When you have read the listing, copy all of it without any change.

• • •

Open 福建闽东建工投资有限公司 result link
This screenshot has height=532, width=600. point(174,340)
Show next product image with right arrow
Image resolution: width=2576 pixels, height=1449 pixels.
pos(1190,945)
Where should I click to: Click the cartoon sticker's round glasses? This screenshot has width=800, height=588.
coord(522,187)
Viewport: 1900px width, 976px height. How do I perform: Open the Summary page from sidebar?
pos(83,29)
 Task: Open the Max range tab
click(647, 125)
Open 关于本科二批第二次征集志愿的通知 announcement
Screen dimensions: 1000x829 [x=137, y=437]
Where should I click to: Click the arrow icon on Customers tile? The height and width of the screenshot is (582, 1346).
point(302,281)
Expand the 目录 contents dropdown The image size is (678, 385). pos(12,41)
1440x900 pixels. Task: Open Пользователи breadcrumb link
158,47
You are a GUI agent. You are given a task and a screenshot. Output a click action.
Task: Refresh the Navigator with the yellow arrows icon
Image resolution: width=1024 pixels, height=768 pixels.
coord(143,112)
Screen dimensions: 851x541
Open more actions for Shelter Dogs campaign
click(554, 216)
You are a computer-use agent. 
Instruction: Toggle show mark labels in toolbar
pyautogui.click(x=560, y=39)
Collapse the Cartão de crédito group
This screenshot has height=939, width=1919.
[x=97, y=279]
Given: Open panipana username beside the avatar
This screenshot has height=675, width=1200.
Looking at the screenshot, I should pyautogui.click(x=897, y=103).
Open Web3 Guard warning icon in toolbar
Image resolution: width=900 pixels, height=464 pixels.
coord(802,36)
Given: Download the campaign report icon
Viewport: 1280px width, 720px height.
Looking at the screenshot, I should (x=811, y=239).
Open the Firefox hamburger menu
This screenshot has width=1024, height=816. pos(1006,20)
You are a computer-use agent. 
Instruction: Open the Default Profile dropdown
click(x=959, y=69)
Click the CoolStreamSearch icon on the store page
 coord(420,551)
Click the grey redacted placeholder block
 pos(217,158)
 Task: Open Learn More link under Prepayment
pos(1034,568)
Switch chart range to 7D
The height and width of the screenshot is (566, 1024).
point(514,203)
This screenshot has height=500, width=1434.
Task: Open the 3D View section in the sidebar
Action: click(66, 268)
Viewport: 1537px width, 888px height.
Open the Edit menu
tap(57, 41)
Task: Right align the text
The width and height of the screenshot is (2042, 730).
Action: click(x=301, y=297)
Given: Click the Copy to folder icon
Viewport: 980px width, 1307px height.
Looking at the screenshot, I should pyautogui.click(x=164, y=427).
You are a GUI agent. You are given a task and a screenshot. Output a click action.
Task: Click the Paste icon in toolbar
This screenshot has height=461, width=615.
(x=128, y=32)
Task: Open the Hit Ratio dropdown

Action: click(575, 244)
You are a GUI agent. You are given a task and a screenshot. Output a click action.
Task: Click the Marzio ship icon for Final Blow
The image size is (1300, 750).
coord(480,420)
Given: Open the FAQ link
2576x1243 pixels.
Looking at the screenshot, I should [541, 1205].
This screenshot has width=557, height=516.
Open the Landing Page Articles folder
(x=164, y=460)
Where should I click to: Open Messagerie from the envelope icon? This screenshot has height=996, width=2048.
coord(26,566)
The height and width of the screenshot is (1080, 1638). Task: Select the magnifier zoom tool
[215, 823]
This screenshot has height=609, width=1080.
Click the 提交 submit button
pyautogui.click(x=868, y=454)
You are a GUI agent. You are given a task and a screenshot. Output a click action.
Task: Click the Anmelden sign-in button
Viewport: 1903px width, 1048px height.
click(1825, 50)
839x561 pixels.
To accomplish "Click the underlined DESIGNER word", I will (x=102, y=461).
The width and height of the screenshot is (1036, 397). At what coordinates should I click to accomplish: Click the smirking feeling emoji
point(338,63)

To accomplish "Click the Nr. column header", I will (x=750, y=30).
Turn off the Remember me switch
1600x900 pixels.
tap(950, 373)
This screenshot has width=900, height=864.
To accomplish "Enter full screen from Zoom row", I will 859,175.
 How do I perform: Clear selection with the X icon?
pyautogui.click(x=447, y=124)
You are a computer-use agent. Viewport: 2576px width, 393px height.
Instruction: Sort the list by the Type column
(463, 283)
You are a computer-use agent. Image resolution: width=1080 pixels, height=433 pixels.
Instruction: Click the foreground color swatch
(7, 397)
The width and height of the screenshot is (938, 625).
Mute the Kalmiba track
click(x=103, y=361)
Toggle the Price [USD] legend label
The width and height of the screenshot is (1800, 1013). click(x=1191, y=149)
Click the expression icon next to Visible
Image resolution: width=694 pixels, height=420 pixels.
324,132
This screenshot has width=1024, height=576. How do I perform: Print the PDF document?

• • •

**ANSWER BOX**
Open 福建闽东建工投资有限公司 result link
This screenshot has height=532, width=600. point(174,340)
Show next product image with right arrow
Image resolution: width=2576 pixels, height=1449 pixels.
pos(1190,945)
Where should I click to: Click the cartoon sticker's round glasses? This screenshot has width=800, height=588.
coord(522,187)
Viewport: 1900px width, 976px height. How do I perform: Open the Summary page from sidebar?
pos(83,29)
 Task: Open the Max range tab
click(647, 125)
Open 关于本科二批第二次征集志愿的通知 announcement
Screen dimensions: 1000x829 [x=137, y=437]
Where should I click to: Click the arrow icon on Customers tile? The height and width of the screenshot is (582, 1346).
point(302,281)
Expand the 目录 contents dropdown The image size is (678, 385). pos(12,41)
1440x900 pixels. Task: Open Пользователи breadcrumb link
158,47
You are a GUI agent. You are given a task and a screenshot. Output a click action.
Task: Refresh the Navigator with the yellow arrows icon
Image resolution: width=1024 pixels, height=768 pixels.
coord(143,112)
Screen dimensions: 851x541
Open more actions for Shelter Dogs campaign
click(554, 216)
You are a computer-use agent. 
Instruction: Toggle show mark labels in toolbar
pyautogui.click(x=560, y=39)
Collapse the Cartão de crédito group
This screenshot has height=939, width=1919.
[x=97, y=279]
Given: Open panipana username beside the avatar
This screenshot has height=675, width=1200.
Looking at the screenshot, I should pyautogui.click(x=897, y=103).
Open Web3 Guard warning icon in toolbar
Image resolution: width=900 pixels, height=464 pixels.
coord(802,36)
Given: Download the campaign report icon
Viewport: 1280px width, 720px height.
Looking at the screenshot, I should (x=811, y=239).
Open the Firefox hamburger menu
This screenshot has width=1024, height=816. pos(1006,20)
You are a computer-use agent. 
Instruction: Open the Default Profile dropdown
click(x=959, y=69)
Click the CoolStreamSearch icon on the store page
 coord(420,551)
Click the grey redacted placeholder block
 pos(217,158)
 Task: Open Learn More link under Prepayment
pos(1034,568)
Switch chart range to 7D
The height and width of the screenshot is (566, 1024).
point(514,203)
This screenshot has height=500, width=1434.
Task: Open the 3D View section in the sidebar
Action: click(66, 268)
Viewport: 1537px width, 888px height.
Open the Edit menu
tap(57, 41)
Task: Right align the text
The width and height of the screenshot is (2042, 730).
Action: click(x=301, y=297)
Given: Click the Copy to folder icon
Viewport: 980px width, 1307px height.
Looking at the screenshot, I should pyautogui.click(x=164, y=427).
You are a GUI agent. You are given a task and a screenshot. Output a click action.
Task: Click the Paste icon in toolbar
This screenshot has height=461, width=615.
(x=128, y=32)
Task: Open the Hit Ratio dropdown

Action: click(575, 244)
You are a GUI agent. You are given a task and a screenshot. Output a click action.
Task: Click the Marzio ship icon for Final Blow
The image size is (1300, 750).
coord(480,420)
Given: Open the FAQ link
2576x1243 pixels.
Looking at the screenshot, I should [541, 1205].
This screenshot has width=557, height=516.
Open the Landing Page Articles folder
(x=164, y=460)
Where should I click to: Open Messagerie from the envelope icon? This screenshot has height=996, width=2048.
coord(26,566)
The height and width of the screenshot is (1080, 1638). Task: Select the magnifier zoom tool
[215, 823]
This screenshot has height=609, width=1080.
Click the 提交 submit button
pyautogui.click(x=868, y=454)
You are a GUI agent. You are given a task and a screenshot. Output a click action.
Task: Click the Anmelden sign-in button
Viewport: 1903px width, 1048px height.
click(1825, 50)
839x561 pixels.
To accomplish "Click the underlined DESIGNER word", I will (x=102, y=461).
The width and height of the screenshot is (1036, 397). At what coordinates should I click to accomplish: Click the smirking feeling emoji
point(338,63)

To accomplish "Click the Nr. column header", I will (x=750, y=30).
Turn off the Remember me switch
1600x900 pixels.
tap(950, 373)
This screenshot has width=900, height=864.
To accomplish "Enter full screen from Zoom row", I will 859,175.
 How do I perform: Clear selection with the X icon?
pyautogui.click(x=447, y=124)
You are a computer-use agent. Viewport: 2576px width, 393px height.
Instruction: Sort the list by the Type column
(463, 283)
You are a computer-use agent. Image resolution: width=1080 pixels, height=433 pixels.
Instruction: Click the foreground color swatch
(7, 397)
The width and height of the screenshot is (938, 625).
Mute the Kalmiba track
click(x=103, y=361)
Toggle the Price [USD] legend label
The width and height of the screenshot is (1800, 1013). click(x=1191, y=149)
Click the expression icon next to Visible
Image resolution: width=694 pixels, height=420 pixels.
324,132
This screenshot has width=1024, height=576. How do I perform: Print the PDF document?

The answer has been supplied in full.